What I am trying to understand is, if we have a Vector bug or not. If I am reading the above correctly, the downloaded blob is already decompressed but has a gz extension.Should be easy to verify is this on your side. This comment explains in detail how to get raw data without decompressing using Python APIs.

heshanperera-alert commented 2 days ago

oh yeah sorry havent answered your question regarding the magic bytes. Its not having the 0x1f, 0x8b.

~/Documents/git/vector-eventhub-poc/ > hexdump -C -n 16 ~/Downloads/rcs-2024-11-13-19-14-1-2f3ffb38-f2d7-40f4-b722-1871c45142ba.log.gz 00000000 7b 22 54 69 6d 65 73 74 61 6d 70 22 3a 22 32 30 |{"Timestamp":"20| 00000010

heshanperera-alert commented 2 days ago

@pront do you know when the feature to overwrite the headers can be added to blob sink?

pront commented 2 days ago

@pront do you know when the feature to overwrite the headers can be added to blob sink?

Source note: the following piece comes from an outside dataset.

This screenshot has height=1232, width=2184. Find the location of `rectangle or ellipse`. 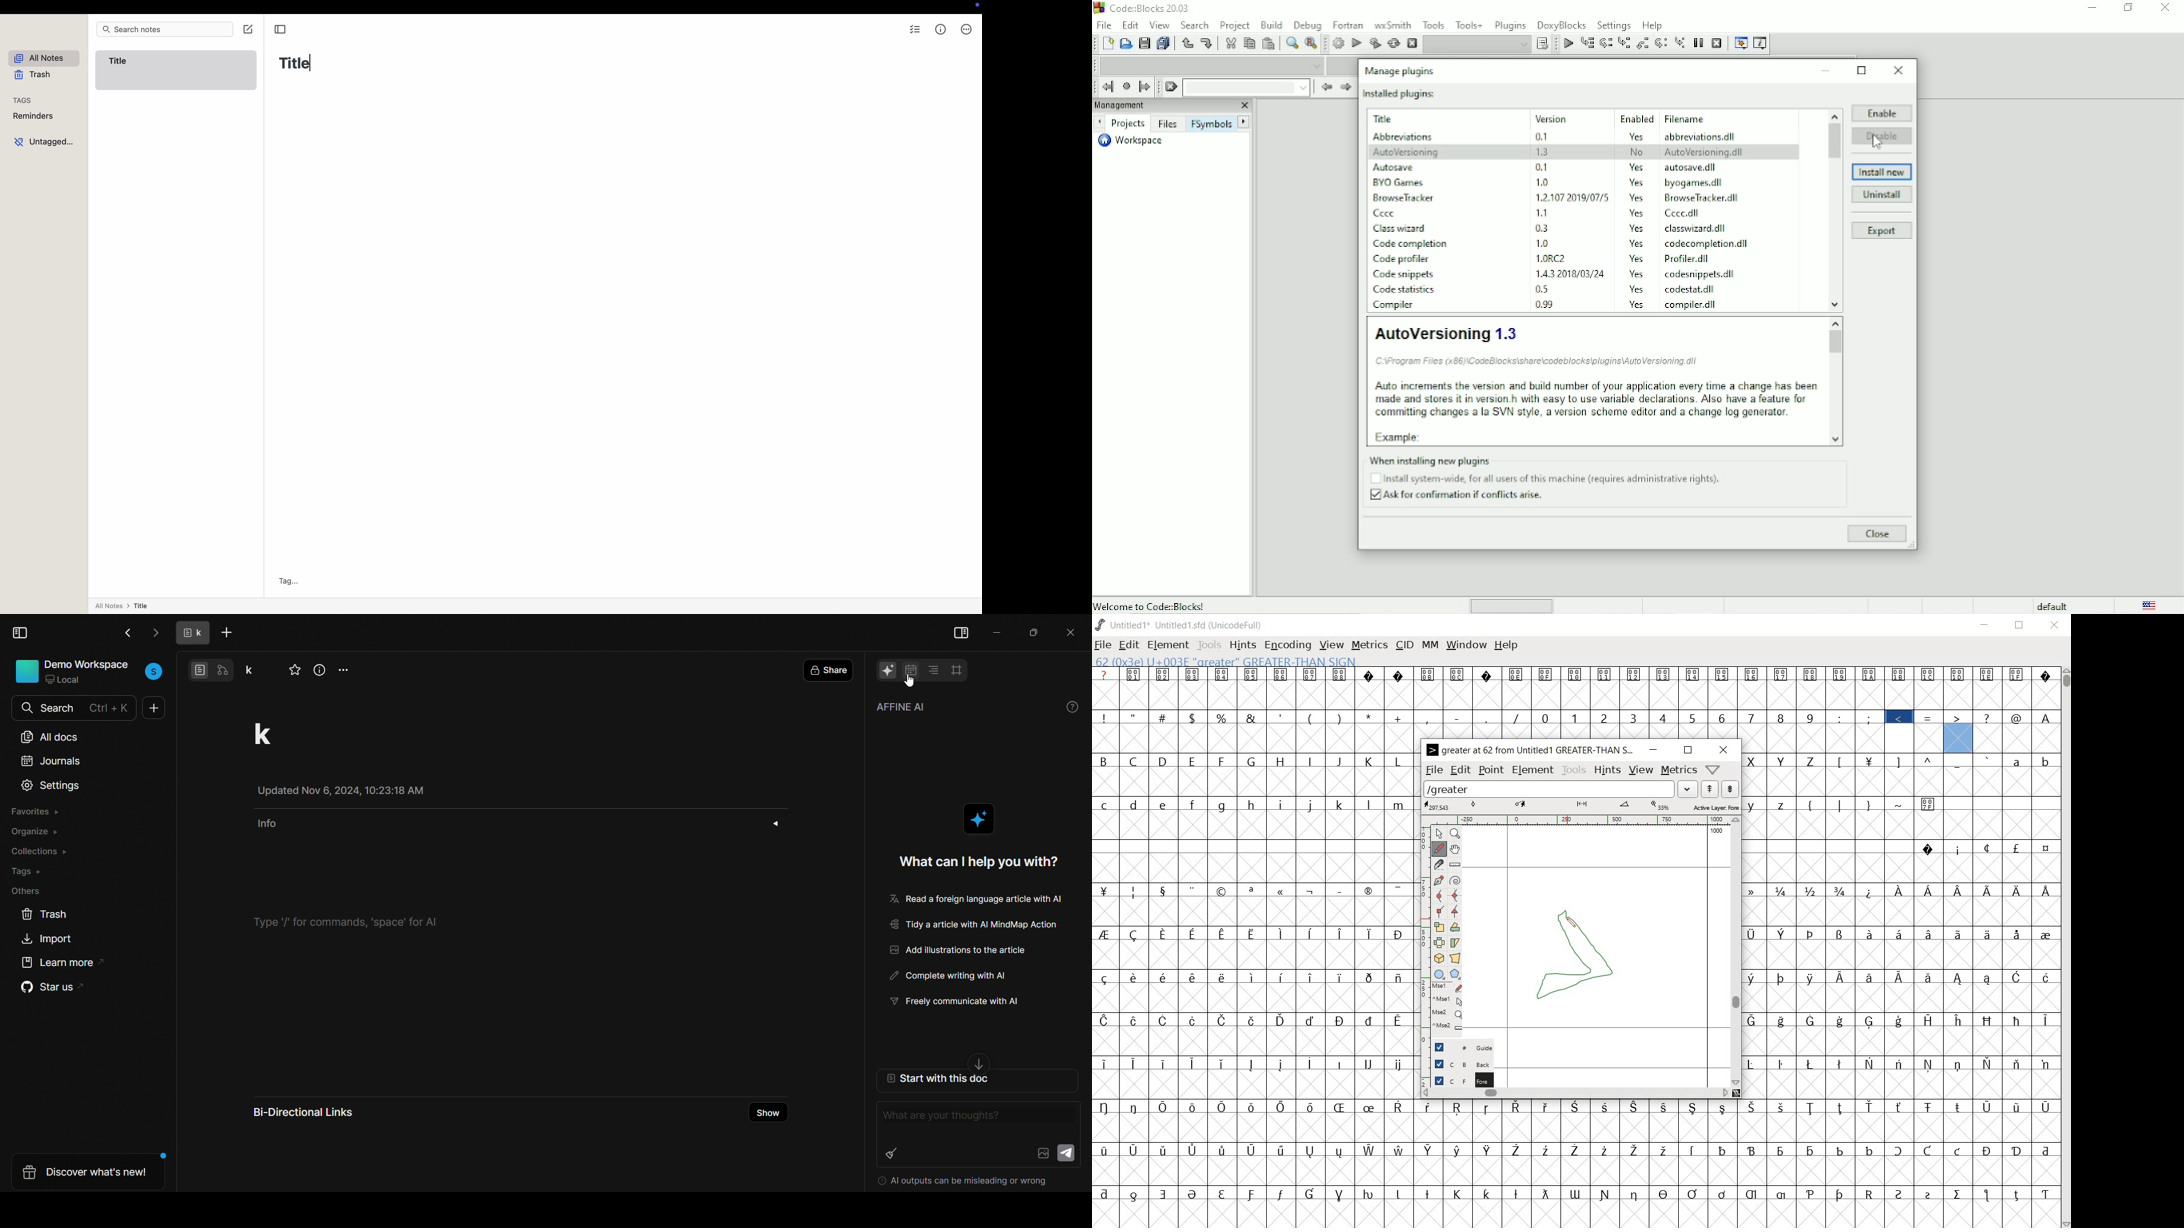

Unfortunately this is not on our radar, there's on open feature request for this. If you are motivated, you are welcome to submit a PR and we will review it.

pront commented 2 days ago

oh yeah sorry havent answered your question regarding the magic bytes. Its not having the 0x1f, 0x8b.

~/Documents/git/vector-eventhub-poc/ > hexdump -C -n 16 ~/Downloads/rcs-2024-11-13-19-14-1-2f3ffb38-f2d7-40f4-b722-1871c45142ba.log.gz 00000000 7b 22 54 69 6d 65 73 74 61 6d 70 22 3a 22 32 30 |{"Timestamp":"20| 00000010

Thank you for confirming. You can also inspect the contents to see if it matches what you published as one more verification step.